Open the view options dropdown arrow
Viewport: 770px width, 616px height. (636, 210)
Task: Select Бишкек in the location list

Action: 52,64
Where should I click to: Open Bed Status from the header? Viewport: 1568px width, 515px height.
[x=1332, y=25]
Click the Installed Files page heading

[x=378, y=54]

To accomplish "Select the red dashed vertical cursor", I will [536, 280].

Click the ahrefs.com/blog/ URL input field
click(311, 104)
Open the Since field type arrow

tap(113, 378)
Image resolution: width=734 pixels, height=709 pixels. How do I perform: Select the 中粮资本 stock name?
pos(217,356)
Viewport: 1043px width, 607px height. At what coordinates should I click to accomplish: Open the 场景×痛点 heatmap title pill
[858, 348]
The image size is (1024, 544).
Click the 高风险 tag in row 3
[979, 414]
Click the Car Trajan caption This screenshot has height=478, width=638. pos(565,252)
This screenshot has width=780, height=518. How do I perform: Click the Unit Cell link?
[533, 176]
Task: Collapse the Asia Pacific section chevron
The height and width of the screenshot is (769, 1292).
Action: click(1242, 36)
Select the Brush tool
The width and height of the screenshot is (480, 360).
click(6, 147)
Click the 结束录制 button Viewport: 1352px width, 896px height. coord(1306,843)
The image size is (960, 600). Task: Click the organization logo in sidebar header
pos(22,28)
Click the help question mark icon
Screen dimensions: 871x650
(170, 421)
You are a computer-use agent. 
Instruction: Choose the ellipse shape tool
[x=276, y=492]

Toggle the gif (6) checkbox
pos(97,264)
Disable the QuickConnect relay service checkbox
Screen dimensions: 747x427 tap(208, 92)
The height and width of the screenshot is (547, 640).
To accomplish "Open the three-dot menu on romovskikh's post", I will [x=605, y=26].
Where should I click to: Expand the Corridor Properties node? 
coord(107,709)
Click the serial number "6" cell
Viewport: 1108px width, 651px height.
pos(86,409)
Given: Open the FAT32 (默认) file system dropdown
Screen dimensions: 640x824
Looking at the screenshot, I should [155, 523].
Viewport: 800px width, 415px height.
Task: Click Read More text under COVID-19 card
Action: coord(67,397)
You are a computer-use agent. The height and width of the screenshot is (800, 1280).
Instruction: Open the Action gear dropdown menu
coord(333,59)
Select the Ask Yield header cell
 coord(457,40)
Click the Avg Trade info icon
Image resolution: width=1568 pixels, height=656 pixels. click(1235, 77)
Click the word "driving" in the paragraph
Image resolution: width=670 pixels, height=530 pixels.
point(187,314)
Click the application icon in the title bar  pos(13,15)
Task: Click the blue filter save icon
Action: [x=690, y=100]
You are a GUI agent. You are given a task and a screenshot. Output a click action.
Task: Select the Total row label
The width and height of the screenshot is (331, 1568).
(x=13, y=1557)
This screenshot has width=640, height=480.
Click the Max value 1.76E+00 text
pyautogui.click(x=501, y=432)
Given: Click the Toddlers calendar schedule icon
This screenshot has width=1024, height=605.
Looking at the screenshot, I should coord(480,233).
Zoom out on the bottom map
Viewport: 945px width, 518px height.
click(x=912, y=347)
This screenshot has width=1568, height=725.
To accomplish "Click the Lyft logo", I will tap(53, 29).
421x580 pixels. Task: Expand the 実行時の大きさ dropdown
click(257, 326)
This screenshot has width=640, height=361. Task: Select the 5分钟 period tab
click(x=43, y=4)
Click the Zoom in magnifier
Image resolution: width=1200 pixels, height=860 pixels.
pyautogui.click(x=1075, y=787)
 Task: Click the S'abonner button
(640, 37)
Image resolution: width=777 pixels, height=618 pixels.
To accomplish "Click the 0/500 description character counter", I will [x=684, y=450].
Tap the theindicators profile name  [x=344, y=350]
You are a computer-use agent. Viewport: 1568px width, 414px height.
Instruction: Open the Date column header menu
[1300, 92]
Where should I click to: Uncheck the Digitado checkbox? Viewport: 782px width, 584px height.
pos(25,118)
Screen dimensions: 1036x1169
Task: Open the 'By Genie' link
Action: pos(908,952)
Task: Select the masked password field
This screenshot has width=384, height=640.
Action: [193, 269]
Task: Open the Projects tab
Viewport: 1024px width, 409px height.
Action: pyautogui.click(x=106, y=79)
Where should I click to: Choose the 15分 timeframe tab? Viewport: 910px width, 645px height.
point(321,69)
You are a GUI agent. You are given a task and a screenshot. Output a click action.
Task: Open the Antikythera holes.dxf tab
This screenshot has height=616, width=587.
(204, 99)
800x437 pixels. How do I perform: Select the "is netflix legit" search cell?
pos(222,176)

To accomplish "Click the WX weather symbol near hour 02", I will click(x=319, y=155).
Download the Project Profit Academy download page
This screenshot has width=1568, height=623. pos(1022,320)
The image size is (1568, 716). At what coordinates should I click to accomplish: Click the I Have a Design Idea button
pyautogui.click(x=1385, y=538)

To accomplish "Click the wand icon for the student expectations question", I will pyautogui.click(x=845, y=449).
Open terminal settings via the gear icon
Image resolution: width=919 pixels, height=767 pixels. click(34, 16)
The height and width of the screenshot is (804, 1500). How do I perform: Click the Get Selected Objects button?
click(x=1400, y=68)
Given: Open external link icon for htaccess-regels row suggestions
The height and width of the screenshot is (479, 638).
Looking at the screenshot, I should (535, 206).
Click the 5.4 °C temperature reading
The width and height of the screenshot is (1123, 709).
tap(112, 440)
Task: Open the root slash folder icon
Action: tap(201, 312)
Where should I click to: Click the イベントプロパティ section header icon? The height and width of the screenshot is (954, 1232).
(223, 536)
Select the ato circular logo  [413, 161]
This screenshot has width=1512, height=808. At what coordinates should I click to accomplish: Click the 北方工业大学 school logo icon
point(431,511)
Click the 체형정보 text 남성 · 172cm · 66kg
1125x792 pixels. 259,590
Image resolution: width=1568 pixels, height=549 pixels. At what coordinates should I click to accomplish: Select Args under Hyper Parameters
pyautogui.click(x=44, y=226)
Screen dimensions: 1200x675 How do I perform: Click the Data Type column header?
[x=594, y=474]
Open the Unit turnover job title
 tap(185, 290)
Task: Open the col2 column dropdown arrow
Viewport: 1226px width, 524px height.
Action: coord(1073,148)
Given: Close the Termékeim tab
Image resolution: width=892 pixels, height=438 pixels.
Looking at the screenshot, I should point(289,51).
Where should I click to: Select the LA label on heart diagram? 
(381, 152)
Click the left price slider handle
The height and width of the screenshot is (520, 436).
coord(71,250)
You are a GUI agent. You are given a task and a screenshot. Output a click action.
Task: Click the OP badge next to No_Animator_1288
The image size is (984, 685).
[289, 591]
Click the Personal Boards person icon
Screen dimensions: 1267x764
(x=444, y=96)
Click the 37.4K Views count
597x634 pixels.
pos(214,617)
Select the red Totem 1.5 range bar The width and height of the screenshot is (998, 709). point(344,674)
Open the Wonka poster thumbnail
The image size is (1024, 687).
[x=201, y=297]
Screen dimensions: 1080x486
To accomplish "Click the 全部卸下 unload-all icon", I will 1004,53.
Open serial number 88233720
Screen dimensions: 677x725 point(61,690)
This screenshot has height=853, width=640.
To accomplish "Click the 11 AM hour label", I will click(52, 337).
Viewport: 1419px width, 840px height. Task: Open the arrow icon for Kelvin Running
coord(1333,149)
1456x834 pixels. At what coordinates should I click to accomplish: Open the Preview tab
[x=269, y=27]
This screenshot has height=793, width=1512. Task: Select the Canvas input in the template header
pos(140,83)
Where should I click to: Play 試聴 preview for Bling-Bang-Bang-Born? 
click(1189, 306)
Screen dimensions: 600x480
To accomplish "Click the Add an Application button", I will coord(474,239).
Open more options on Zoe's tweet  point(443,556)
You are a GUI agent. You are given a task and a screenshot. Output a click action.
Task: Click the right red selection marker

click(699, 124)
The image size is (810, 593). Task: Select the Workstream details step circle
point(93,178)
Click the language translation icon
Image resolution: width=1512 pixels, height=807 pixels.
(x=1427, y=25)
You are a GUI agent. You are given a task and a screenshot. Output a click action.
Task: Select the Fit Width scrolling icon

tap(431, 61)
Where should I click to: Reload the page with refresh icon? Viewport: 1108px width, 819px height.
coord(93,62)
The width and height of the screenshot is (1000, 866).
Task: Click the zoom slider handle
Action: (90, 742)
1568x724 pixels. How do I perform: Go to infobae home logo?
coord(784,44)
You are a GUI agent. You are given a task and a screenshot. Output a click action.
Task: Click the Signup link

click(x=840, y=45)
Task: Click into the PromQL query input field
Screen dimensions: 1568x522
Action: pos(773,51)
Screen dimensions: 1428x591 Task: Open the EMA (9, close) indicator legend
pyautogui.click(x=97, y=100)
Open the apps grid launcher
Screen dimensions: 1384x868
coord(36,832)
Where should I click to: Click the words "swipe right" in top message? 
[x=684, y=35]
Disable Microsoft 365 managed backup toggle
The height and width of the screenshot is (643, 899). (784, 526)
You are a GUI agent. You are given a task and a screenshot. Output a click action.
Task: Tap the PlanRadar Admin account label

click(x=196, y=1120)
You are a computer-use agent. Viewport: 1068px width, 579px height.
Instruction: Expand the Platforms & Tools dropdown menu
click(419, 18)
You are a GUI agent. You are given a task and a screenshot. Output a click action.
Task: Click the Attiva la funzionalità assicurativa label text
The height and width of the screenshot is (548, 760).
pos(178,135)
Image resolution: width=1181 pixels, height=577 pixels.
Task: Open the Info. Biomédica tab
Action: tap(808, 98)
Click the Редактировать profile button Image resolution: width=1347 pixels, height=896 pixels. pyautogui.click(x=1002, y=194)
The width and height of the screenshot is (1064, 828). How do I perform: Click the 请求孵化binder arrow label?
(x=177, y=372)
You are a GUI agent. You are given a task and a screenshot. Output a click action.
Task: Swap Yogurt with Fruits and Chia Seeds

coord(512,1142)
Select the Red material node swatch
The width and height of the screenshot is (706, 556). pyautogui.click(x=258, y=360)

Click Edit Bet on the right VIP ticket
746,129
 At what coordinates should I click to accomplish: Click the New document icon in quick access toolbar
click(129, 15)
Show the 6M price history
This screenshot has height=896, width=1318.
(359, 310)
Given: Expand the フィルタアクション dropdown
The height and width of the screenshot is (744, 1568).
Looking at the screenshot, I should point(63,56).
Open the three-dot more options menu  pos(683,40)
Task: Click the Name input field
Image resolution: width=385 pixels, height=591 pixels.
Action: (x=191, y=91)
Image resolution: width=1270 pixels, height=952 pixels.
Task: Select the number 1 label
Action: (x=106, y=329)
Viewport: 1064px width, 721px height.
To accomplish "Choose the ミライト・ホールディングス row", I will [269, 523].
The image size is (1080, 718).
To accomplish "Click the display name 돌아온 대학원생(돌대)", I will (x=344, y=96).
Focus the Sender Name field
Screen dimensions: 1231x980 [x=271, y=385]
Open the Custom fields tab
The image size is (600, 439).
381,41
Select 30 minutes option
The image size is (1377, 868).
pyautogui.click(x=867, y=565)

====================

▸ Exercise aim: From the records above, copy each line in which the string "will" occurs.

▸ Written reply:
To accomplish "Select the red dashed vertical cursor", I will [536, 280].
To accomplish "Open the three-dot menu on romovskikh's post", I will [x=605, y=26].
To accomplish "Click the Lyft logo", I will tap(53, 29).
To accomplish "Click the 0/500 description character counter", I will [x=684, y=450].
To accomplish "Click the WX weather symbol near hour 02", I will click(x=319, y=155).
To accomplish "Click the wand icon for the student expectations question", I will pyautogui.click(x=845, y=449).
To accomplish "Click the 全部卸下 unload-all icon", I will 1004,53.
To accomplish "Click the 11 AM hour label", I will click(52, 337).
To accomplish "Click the Add an Application button", I will coord(474,239).
To accomplish "Choose the ミライト・ホールディングス row", I will [269, 523].
To accomplish "Click the display name 돌아온 대학원생(돌대)", I will (x=344, y=96).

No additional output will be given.